Clearly, Musk just got a private screening of a pirated print of Avengers: Age of Ultron.
In all seriousness, the danger of machine cognition (which is a more descriptive term than “artificial intelligence” which no one can really define very rigorously) isn’t that the machines will rise up and enslave us, or will slaughter everyone, or turn us into organic batteries, or whatever. Even if that were possible we could easily prevent such behavior by designing in inhibits akin to Asimov’s Laws of Robotics, or even easier, a remote “kill switch” which neutralizes whatever power or metabolic functions keep the device working.
The real danger is much more subtle and unfatuitous, and in fact, it is already occurring and has been to some degree for millennia. That danger is that we will become increasingly dependent on these tools and losing basic skills and capabilities which we have previously developed and passed on which have defined the basic principles of civilization. Previously, these tools have been largely mechanical, serving only to enhance or supplant our physical actions or perform simple algorithmic computations, but with the advent of complex devices which can literally “do our thinking for us”, we may start to allow basic social and technical skills atrophy, just as past generations have largely forgotten the arts of making fire via mechanical friction, navigating oceans via wind patterns and currents, or tracking game. When cognitive machines supplant the need to think critically, communicate with nuance, or perform difficult mental exercises, we may well become progressively more slothful and ignorant creatures while these “intelligent” machines follow their programming and attend to us while improving their own capabilities to do so recursively.
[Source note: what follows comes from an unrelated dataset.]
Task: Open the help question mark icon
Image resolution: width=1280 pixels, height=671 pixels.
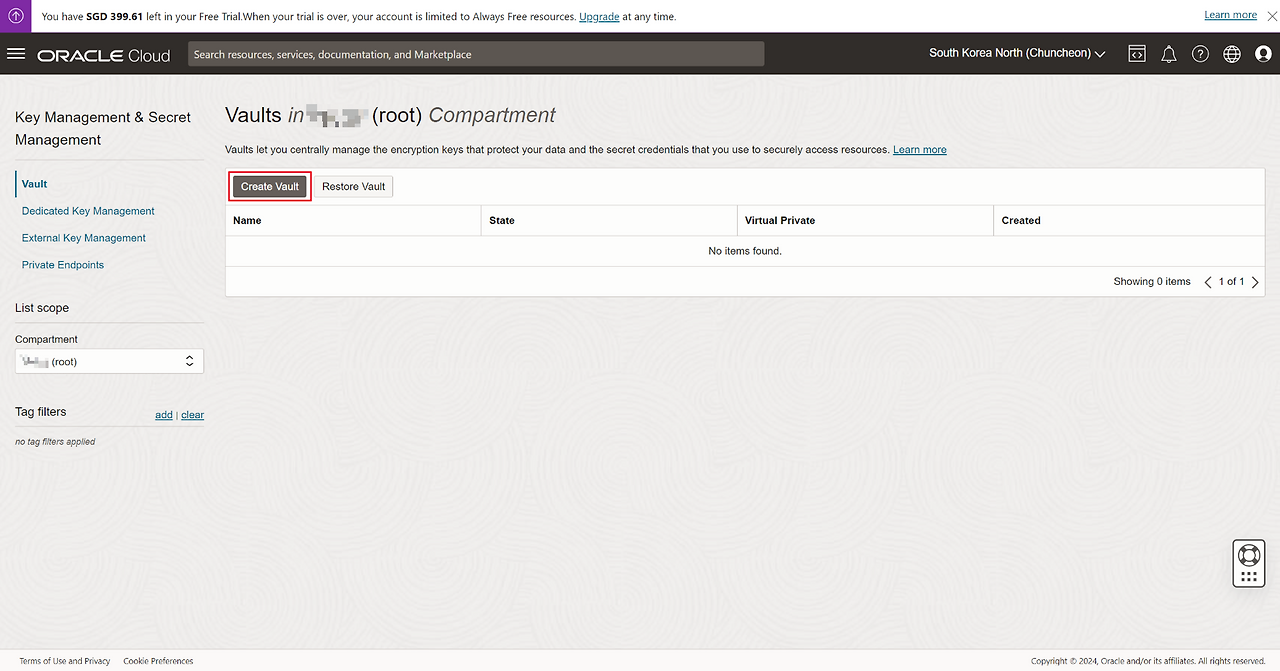Action: pos(1200,54)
Think this is hyperbole? How many people can use logarithms to multiply and divide large numbers? How many know the process of making basic materials like glass or steel? Heck, how many know how to knap a flint knife or find water in a desert? If your answer is “Why bother? I can do or buy those things or their replacements with some manufactured device?” you’ve answered your own question; you shouldn’t bother because you’ve already ceded some aspect of your intellectual capacity for survival to some kind of machine.
Of course, we can’t all just go off and live the life of the noble savage, nor is there great virtue or salvation in doing so. But the reality that the further we become interdependent not only on society at large but on machines and mechanized processes, the more helpless and neotenic we become, until we will be no more capable than a small child of independent self-sufficiency. And there is really nothing that we can, or even particularly want, to do about that.
We have met the enemy, and they are us. Staring gap-mouthed and pot-bellied into the televisor.